The rates of tax in the UK are now significantly lower than in some overseas countries. The UK property market is generally made up of residential, commercial and industrial property. In some parts of the UK the property market has been buoyant e.g. in London, Edinburgh and Cardiff and has attracted significant overseas investment e.g. from Hong Kong and Ireland.
The interposition of an offshore company between the overseas investor and the UK could save UK tax. Favoured jurisdictions for offshore companies include the Channel Islands and theIsle of Mann as they have low tax rates. UK resident directors are not usually appointed to the offshore company as the Inland Revenue could argue that corporate management decisions are being made in the UK thus making the offshore company resident in the UK.
A non-resident with substantial UK rental income would be liable to income tax mostly at 40%. An offshore company would pay only basic rate income tax at 23% under Schedule A.
An investor who is resident in the UK but domiciled overseas would be liable to capital gains tax mostly at 40% on a substantial gain on the sale of a UK property if held personally. An offshore company would not be liable. The company could pay a dividend before being liquidated. If the timing of these two events is planned any subsequent remittance could be made free of tax as the source would have ceased and the remittance could be made in a subsequent tax year.
A non-resident individual is outside the scope of capital gains tax. Similarly an offshore company is outside the scope of corporation tax on capital gains. If the property was acquired with a view to realising a profit on disposal the Inland Revenue could tax the profit under Schedule D Case I.
A non-resident individual could become resident while remaining non-domiciled. He could avoid or defer any tax liability by retaining the profit in an offshore company. The profit could be taxable if it is remitted to the UK either in an income or capital form.
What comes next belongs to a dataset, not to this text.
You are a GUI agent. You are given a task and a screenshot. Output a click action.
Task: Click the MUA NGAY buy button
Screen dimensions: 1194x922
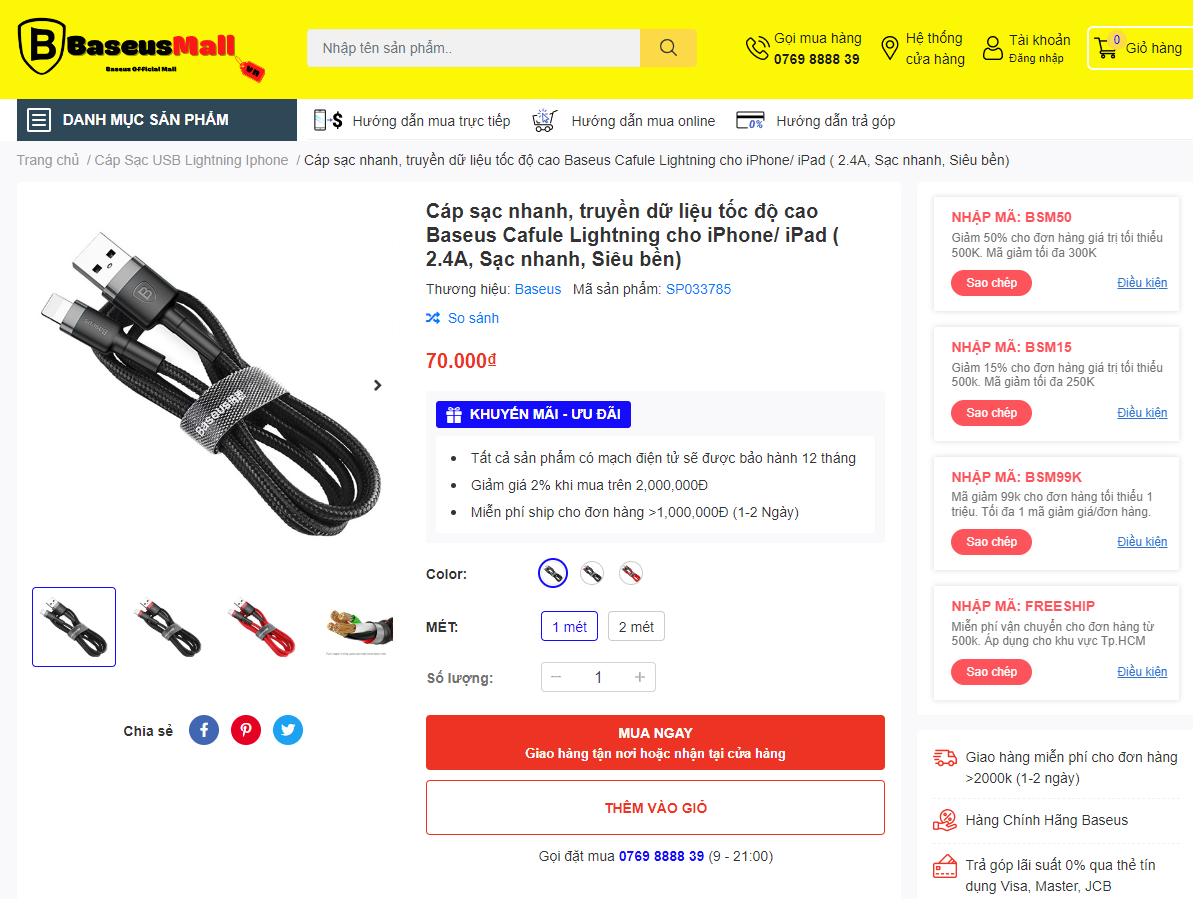pos(655,742)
If a resident is non-domiciled in the UK an offshore company and the UK property it owns will be excluded property. If the company has bearer shares, the share certificates should be kept outside the UK as they are situated where the share certificates are located. If the shares of an offshore company were held by an offshore settlement the shares would remain excluded property if the settlor subsequently became resident in the UK.
The transfer of property in the UK is liable to stamp duty as follows:
£60,000 – £250,000 at 1%
£250,000 – £500,000 at 2.5%
over £500,000 at 3.5%
All share transfers are stamped at a flat rate of 0.5%. A transfer of shares in an offshore company is free of stamp duty unless the transfer document is executed in, or brought to, the UK.
It would be tax efficient to transfer shares rather than the property to a purchaser.
There will be occasions when the investor wishes to be liable to UK taxation. For example, an investor resident in Germany may wish to pay UK income tax on rental income as this rental income will then be exempt from income tax in Germany under the UK and German Double Taxation Convention.